Boxing Day Reset: How to Gently Declutter After the Holidays (Without Overwhelm)
Boxing Day has a funny energy.
The presents are opened.
The dishes are (mostly) done.
The wrapping paper has… migrated into every corner of the house.
For many people, December 26 feels like one big exhale — followed quickly by the thought:
“Where is all this stuff going to go?”
If you live with ADHD, carry a heavy mental load, or already felt stretched thin before the holidays, the post-Christmas clutter can be just as draining as the lead-up. The last thing you need is another all-or-nothing project.
The good news? You don’t have to turn your house upside down to feel lighter.
A Boxing Day Reset is about small, kind steps that help your home and nervous system recover from the season — without burning you out.
Here’s how to gently declutter after the holidays in a way that’s realistic, ADHD-friendly, and totally okay to do in stretchy pants.
1. Start with the low-hanging fruit: obvious trash + recycling
Before you try to “organize,” clear out what’s clearly done.
Set a timer for 10–15 minutes and focus only on:
Wrapping paper and packaging
Empty boxes and tags
Broken ornaments or decorations
Gift bags that are torn or too damaged to reuse
Grab a bag for trash and a box for recycling. Put on a podcast or some calm music and do a quick sweep of the main areas: living room, dining room, entryway.
You’re not aiming for perfection — just visible progress.
For ADHD brains, this is a great first step because:
It’s clear what goes where (trash vs. recycling)
You don’t have to make emotional decisions yet
You get a quick visual win, which builds momentum
2. Give new gifts a temporary “landing zone”
One of the biggest sources of post-holiday stress is new items with no obvious home. They migrate from sofa to table to floor, and each time you see them, your brain whispers, “You should really deal with that.”
Instead of forcing yourself to perfectly organize everything today, create a simple landing zone:
A basket or bin for each person
Or one shared “New Gifts” bin in the room where you open presents
The rule:
If it’s new and doesn’t have a home yet, it lives in the landing zone for now.
Later (this week or next), you can:
Decide what stays
Decide what gets returned/donated
Choose where it will live long-term
For today, the goal is simply containment, not complete systems.
3. Use a “one in, one out” mini ritual
Boxing Day is the perfect moment to gently prevent future clutter.

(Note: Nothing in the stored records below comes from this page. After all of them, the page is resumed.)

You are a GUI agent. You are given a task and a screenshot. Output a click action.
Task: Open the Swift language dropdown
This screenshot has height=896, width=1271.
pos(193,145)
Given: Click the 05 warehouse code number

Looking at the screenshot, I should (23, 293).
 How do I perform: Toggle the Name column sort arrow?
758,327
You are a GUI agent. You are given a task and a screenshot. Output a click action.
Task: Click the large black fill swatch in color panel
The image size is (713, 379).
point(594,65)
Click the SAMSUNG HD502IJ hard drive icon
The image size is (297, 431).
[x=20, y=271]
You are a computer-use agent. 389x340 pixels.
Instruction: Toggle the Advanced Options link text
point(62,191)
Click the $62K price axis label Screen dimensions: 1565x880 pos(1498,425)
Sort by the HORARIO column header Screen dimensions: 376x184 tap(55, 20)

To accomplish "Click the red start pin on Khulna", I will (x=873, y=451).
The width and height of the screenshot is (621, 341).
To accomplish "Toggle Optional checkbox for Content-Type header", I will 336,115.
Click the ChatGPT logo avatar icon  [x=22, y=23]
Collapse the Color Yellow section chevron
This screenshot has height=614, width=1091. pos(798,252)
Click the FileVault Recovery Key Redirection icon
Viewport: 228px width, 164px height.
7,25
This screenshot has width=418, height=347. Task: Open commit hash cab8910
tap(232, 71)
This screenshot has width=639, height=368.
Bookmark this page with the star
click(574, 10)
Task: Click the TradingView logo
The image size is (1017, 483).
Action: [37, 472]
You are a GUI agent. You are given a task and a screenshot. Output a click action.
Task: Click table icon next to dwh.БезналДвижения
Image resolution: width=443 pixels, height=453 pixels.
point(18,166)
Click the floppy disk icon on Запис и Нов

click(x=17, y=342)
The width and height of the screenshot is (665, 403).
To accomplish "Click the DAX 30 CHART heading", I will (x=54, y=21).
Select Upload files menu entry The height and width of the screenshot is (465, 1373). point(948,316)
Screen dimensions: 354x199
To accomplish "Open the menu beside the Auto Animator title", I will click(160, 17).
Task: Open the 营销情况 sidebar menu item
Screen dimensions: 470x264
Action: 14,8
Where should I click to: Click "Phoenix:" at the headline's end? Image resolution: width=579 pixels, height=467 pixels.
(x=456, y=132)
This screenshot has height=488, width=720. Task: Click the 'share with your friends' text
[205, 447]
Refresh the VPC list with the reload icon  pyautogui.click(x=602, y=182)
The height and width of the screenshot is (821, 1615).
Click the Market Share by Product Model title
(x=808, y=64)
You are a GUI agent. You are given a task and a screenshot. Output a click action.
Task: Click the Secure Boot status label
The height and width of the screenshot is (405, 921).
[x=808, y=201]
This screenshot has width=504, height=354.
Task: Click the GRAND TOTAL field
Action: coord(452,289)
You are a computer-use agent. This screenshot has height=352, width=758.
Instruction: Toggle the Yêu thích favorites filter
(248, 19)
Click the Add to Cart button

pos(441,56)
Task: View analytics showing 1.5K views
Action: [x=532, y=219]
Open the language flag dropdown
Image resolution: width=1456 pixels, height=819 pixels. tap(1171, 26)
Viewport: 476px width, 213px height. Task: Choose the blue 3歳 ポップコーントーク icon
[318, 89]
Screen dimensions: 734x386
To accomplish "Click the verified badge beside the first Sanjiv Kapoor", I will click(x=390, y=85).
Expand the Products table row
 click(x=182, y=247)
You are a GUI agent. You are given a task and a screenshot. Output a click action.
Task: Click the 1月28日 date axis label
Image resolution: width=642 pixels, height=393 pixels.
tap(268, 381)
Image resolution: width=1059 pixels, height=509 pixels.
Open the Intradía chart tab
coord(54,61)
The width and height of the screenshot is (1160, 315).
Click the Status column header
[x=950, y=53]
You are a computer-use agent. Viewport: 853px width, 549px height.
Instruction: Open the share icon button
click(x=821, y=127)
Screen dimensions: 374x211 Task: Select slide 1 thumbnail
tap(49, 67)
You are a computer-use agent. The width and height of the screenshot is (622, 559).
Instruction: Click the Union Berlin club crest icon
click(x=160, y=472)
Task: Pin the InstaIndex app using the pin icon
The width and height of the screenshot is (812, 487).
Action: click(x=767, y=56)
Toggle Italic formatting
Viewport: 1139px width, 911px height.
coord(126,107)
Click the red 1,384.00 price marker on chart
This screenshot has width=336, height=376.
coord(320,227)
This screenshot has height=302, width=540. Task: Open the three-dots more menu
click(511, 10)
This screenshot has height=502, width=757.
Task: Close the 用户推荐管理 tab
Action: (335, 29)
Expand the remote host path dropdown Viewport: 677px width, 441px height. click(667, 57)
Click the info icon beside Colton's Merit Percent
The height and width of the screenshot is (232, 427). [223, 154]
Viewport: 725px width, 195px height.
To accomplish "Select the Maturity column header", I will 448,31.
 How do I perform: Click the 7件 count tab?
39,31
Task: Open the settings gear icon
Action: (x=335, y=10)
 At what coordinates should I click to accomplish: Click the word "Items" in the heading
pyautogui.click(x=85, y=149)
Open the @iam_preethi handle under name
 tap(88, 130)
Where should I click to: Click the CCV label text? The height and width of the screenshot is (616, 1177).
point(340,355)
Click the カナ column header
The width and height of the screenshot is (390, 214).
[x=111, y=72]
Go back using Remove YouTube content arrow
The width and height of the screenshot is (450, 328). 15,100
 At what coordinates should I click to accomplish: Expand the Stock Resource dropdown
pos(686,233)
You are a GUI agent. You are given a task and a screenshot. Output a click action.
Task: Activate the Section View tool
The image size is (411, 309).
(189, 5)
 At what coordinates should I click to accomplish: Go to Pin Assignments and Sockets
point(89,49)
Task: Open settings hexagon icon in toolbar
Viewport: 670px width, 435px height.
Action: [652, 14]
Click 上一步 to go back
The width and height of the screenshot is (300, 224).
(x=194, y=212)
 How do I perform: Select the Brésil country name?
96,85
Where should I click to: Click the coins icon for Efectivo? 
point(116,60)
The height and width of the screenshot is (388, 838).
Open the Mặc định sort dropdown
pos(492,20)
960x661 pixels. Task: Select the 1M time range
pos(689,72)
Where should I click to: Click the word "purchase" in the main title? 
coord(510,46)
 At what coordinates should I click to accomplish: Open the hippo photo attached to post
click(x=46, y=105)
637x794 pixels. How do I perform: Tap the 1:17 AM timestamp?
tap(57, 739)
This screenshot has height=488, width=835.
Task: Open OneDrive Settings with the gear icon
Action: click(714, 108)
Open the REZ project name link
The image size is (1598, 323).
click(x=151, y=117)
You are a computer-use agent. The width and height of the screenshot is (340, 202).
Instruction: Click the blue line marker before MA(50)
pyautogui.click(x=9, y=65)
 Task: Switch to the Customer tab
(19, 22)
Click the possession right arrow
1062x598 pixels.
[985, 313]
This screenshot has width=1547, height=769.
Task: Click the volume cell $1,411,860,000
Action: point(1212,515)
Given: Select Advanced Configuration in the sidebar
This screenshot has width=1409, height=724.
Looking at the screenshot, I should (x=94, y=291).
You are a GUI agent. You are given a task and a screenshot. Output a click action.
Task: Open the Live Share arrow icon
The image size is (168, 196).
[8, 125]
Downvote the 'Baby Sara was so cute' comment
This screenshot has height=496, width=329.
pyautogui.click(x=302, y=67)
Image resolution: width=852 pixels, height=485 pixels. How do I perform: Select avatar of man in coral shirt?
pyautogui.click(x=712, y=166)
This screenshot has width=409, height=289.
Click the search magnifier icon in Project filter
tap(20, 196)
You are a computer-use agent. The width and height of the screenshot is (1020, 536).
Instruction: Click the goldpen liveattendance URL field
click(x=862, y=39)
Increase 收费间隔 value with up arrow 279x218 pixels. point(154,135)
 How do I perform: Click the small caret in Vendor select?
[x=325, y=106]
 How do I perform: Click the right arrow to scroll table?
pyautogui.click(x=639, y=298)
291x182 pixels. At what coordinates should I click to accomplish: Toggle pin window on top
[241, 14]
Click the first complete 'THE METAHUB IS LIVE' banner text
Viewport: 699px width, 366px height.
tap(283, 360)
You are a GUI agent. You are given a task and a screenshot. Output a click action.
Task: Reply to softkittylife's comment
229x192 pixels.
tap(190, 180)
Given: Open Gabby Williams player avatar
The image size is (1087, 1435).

For every new item that comes in, let one old item go.
Examples:
New sweater? Choose one older sweater you never reach for and add it to the donate bag.
New toy? Pick one toy your child has outgrown or doesn’t love anymore.
New kitchen gadget? Let go of a duplicate or something you never use.
If “one in, one out” feels too strict, try “one in, maybe out”:
At least consider what could leave when something new arrives.
Even if you don’t match every item, you’ll still reduce buildup.
This is especially helpful if your home already feels full — it keeps today’s joy from becoming February’s overwhelm.
4. Create a quiet donation corner (not a guilt pile)
Instead of 10 random bags leaning against the wall, set up a simple donation corner:
One or two sturdy bags or boxes labelled “DONATE”
Kept in a spot that’s easy to access but not in your way (hallway, closet, near the front door)
As you move through the house this week, drop items in as you notice them:
Clothing you won’t wear
Decor that doesn’t feel like “you” anymore
Duplicates of toys, books, or kitchen items
Gifts that don’t quite fit your style or needs (yes, it’s okay!)
For ADHD and overwhelmed brains, the key is to remove friction:
Make it very easy to add to the donate box
Plan one simple “drop-off day” in January (put it in your calendar now)
This turns decluttering into an ongoing rhythm instead of a one-time, exhausting event.
5. Tidy the room you’re using the most — and ignore the rest
Trying to “fix the whole house” on Boxing Day is a fast track to burnout. Instead, pick one room you’re living in the most right now and focus there.
Often that’s:
The living room
The kitchen
Or a family room/play area
Use this quick flow:
Reset surfaces
Clear coffee table, counters, and main seating areas
Contain the rest
Toss stray items into a laundry basket or bin to sort later
Add a small calm touch
Light a candle, turn on soft lights, straighten cushions or blankets
The goal is not a showroom. It’s to create one space where your body can relax.
You are allowed to have one “good enough” room and let other areas wait.
6. Give yourself a real rest (not just a scrolling break)
Boxing Day often becomes “recovery in front of a screen” — which is okay! But your brain might need a deeper kind of rest too.
Try one of these:
20 minutes lying down with no to-do list allowed
A hot bath or shower where you consciously wash off the stress of December
A short walk alone to decompress after all the social time
Sitting with a warm drink, phone in another room
If you live with ADHD, you might find unstructured rest hard. It’s okay to give it tiny bumpers:
“I’m going to sit and drink this tea until the timer goes off.”
“I’m going to read one chapter and then decide what’s next.”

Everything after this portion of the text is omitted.